Month: January 2004

  • Where Art Thou?

    If you hold on to your hat and hustle over to the Minneapolis Institute of Arts, you might catch the Werner Bischoff exhibition. Bischoff did as much as anyone to define photojournalism in mid-century magazines like Du and Paris Match. His work appears on the walls in sixty or seventy frames, a pretty healthy sampling. The MIA staff have helpfully provided about 940 more images on a CD, for a grand total of about one drop in the bucket of Bischoff’s collected work. Which is a telling conundrum. Typically, no museum worth its endowment can exhibit more than a tiny fraction of what it owns.

    More recently, the Web has allowed museums to hold their cards a bit further from their vests. I was pleasantly surprised to find out about the MIA’s extensive photography holdings beyond the Bischoff materials. In an idle moment scanning their collection online, I saw one of my favorite photos ever—a rusty tricycle composed by William Eggleston, titled “Memphis.” Personal obsession and screen resolution being what they are, I called the MIA right away to find out what it takes to get inside to see the real print, in the flesh. Ted Hartwell, the curator of photographs, agreed to be my guide with such eager grace that I wondered if they let just anyone off Third Avenue paw their priceless stuff.

    In tweed and eyeglasses with gray hair and a charming smile, Hartwell fits nicely in the MIA’s small, book-lined photography offices. Meeting with him feels a little like talking to a professor in his office. On the other side of an unmarked door, thousands of photographs sit in a sort of platonic netherworld, art waiting to be reclaimed by living eyes.

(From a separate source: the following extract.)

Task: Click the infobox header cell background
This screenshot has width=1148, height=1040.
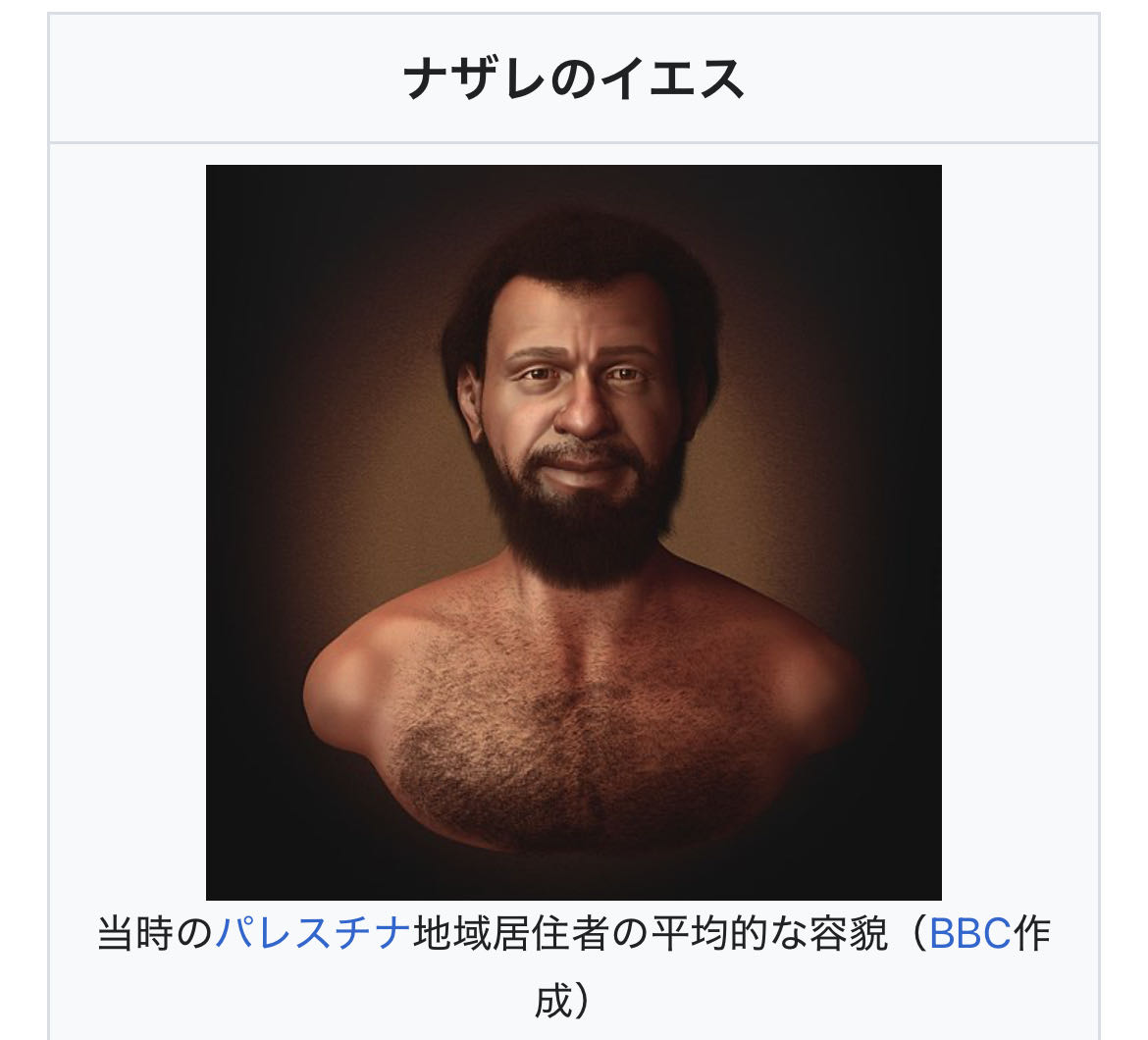Action: pos(573,78)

    The room is cold and bright, and it brims with black boxes stacked like drawers on metal shelves. The only hint of treasure within is printed on small white labels. Some bear anonymous catalog numbers, others show off iconic names like Hine, Evans, Friedlander, Muybridge—the heavy hitters of photographic history. Basically, it’s the most comprehensive collection in the region, outside of Chicago.

    Though “Memphis” has made its way to the upstairs exhibition gallery within the last year, many works can go years without a public appearance. “What’s on the wall at any given time is only the top layer,” noted Hartwell. Less than five percent of the Institute’s 100,000-piece collection is on display at any given time.

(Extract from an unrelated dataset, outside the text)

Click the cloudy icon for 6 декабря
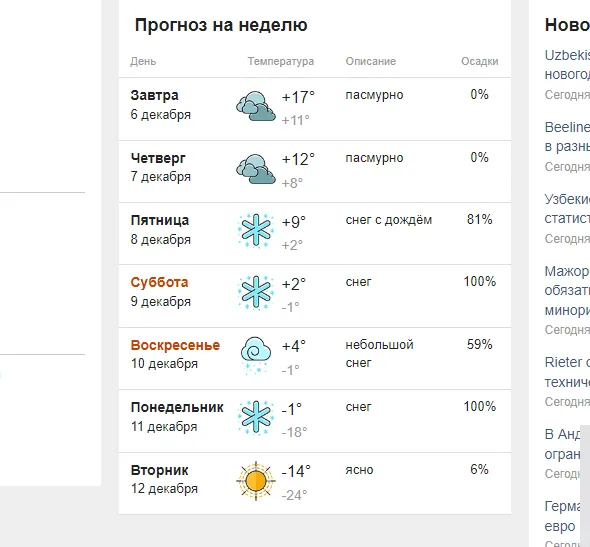This screenshot has height=547, width=590. [256, 106]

    After an appetizer of Gary Winogrand photographs—I’ve always enjoyed his slightly skewed New York street scenes—I asked Hartwell to track down the Eggleston print. In a moment, “Memphis” was perched without pretense in front of me.

    To remove the added layer of a frame, to touch the matting and carefully peek beneath the protective film, to look as long as you like—well, think of it as the difference between merely meeting someone and establishing a relationship. You may think you like the look of her, but a relationship implies a whole other level of interaction, a deeper connection. Looking at the Eggleston print in person, I notice more, I relate more. It demands all of my attention.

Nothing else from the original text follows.